During our frequent Latin American Growth Fund meetings a lot has been said about the so-called emerging market outflows. An article, published February 27, 2014 by Bloomberg, stated that the emerging market outflows topped $11 billion as growth slows in these markets. Withdrawals from US-based ETF’s (Exchange-Traded Funds) investing in emerging market equities and bonds totaled $11.3 billion from the beginning of 2014. Which was already surpassing the redemption of $8.8 billion for the whole off 2013, according to data compiled by Bloomberg. Does this mean that Brazil, as an emerging market, is also suffering from these outflows, and that we should all lose faith in Brazil as a country with a lot of growth potential? Well, not exactly!

While it is typical to see a lot of short term investors turn their back on markets when ‘bad news’ hits the fan, long-term investors tend to stay, as the window of opportunity grows bigger. Markets tend to shoot on anything that moves. And from time to time, as a consequence, they overshoot. For a short-term investor who’s looking for quick returns, any bad news will make him withdraw from the market as quickly as he entered the market. It is in other words a matter of horizon, or more specific ‘hot money flows’ versus ‘foreign direct investment’.

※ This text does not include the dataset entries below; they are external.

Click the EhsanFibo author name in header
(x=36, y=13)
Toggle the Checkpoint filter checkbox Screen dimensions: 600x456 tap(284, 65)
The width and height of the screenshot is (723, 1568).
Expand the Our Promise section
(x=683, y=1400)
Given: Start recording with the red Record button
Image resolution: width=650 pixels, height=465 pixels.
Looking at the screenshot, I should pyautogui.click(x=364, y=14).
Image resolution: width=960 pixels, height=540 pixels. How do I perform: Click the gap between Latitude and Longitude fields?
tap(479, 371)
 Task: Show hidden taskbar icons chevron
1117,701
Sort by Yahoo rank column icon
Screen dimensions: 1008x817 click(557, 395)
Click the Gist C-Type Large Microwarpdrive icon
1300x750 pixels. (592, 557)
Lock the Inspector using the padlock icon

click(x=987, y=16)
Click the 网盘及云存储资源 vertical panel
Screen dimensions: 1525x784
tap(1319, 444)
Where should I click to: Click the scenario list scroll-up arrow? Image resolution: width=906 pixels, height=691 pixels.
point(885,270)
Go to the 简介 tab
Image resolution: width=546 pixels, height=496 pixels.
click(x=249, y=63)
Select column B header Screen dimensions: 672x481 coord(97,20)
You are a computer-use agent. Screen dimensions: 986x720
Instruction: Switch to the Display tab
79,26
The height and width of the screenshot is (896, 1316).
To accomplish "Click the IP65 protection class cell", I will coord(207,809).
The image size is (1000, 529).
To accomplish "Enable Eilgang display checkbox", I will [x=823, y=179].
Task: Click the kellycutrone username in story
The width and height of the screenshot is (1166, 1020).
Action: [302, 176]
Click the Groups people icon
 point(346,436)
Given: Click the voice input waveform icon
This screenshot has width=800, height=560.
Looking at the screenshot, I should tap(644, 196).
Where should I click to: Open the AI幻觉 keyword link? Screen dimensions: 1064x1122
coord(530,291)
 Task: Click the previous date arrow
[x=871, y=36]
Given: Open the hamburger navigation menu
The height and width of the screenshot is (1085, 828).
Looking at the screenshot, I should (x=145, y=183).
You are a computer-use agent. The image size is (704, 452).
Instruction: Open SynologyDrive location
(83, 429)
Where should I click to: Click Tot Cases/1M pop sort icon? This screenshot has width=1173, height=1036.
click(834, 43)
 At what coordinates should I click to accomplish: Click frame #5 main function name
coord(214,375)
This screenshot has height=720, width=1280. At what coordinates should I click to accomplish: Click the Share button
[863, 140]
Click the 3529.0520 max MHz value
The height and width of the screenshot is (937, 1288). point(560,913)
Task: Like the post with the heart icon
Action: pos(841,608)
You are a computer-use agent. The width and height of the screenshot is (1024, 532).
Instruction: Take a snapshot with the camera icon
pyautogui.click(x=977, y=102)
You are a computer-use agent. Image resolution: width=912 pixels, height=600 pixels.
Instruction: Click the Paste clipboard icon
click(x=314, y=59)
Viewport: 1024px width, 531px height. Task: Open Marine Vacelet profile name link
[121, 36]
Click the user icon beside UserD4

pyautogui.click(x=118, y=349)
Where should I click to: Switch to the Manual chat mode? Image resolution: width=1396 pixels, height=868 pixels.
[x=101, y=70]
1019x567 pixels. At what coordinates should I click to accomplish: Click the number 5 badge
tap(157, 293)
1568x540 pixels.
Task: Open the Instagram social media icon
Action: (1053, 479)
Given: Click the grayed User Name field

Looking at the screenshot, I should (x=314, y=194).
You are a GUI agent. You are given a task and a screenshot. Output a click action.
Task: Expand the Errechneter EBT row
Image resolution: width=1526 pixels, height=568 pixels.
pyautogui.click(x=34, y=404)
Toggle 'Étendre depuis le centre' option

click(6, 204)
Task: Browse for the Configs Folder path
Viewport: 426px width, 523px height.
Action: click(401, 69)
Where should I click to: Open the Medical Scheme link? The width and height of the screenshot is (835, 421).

Foreign direct investments (FDI) are the net inflows of investment to acquire a lasting management interest in an enterprise operating in an economy other than that of the investor himself. Those money flows are there because of sound underlying fundamentals and bigger opportunities in long run, rather than for the quick returns that sometimes can be found in stocks or bonds. And as stated before, the numbers don’t lie for Brazil!

FDI Brazil

The graph above clearly shows that the monthly FDI flows (in million USD) can fluctuate on a month-to-month basis, which is perfectly normal for an emerging market like Brazil. The trend line however shows a clear upward path, which underpins the fact that Brazil is still in the top 5 countries worldwide receiving foreign direct investments.

If it comes to S&P’s recent action it is important to keep in mind that the downgrade was related to the foreign debt, and not to Brazil as a country. In fact, the downgrade was only one part of the announcement made by S&P. Together came the change in outlook from negative to stable, accompanied with the statement that Brazil has “well established political institutions, broad commitment to policies that maintain economic stability, and a large and diversified economy”. This points out that there is still a strong believe in long-term possibilities, which in turn explains why the Brazilian currency strengthened to a four-month high against the dollar. Hence, for a private equity investor with a long-term horizon, like ourselves, a decision by S&P to reduce a country’s credit rating will not impact the investment focus.

As an active and hands-on private equity investor we look for funds aiming at high quality companies with solid fundamentals and strong growth potential. Furthermore, today’s volatile conditions provide for lower valuations, which together with the weaker currency, creates a window of opportunity for investing in Brazil and other parts of the region.

As pointed out above, the type of investment one makes defines the relevance of numbers. An investment with long-term horizon asks for numbers that are relevant in the long-term, and typically can fluctuate in the short-term. The FDI numbers are a good example of that. The unemployment rate in Brazil is another one, which stands at an historical low around 5%. For every negative number, it’s easy to find a positive number depending what kind of horizon you’re using.

In the end, like the famous American author Napoleon Hill once said, it all comes down to one thing: “Patience, persistence and perspiration make an unbeatable combination for success”.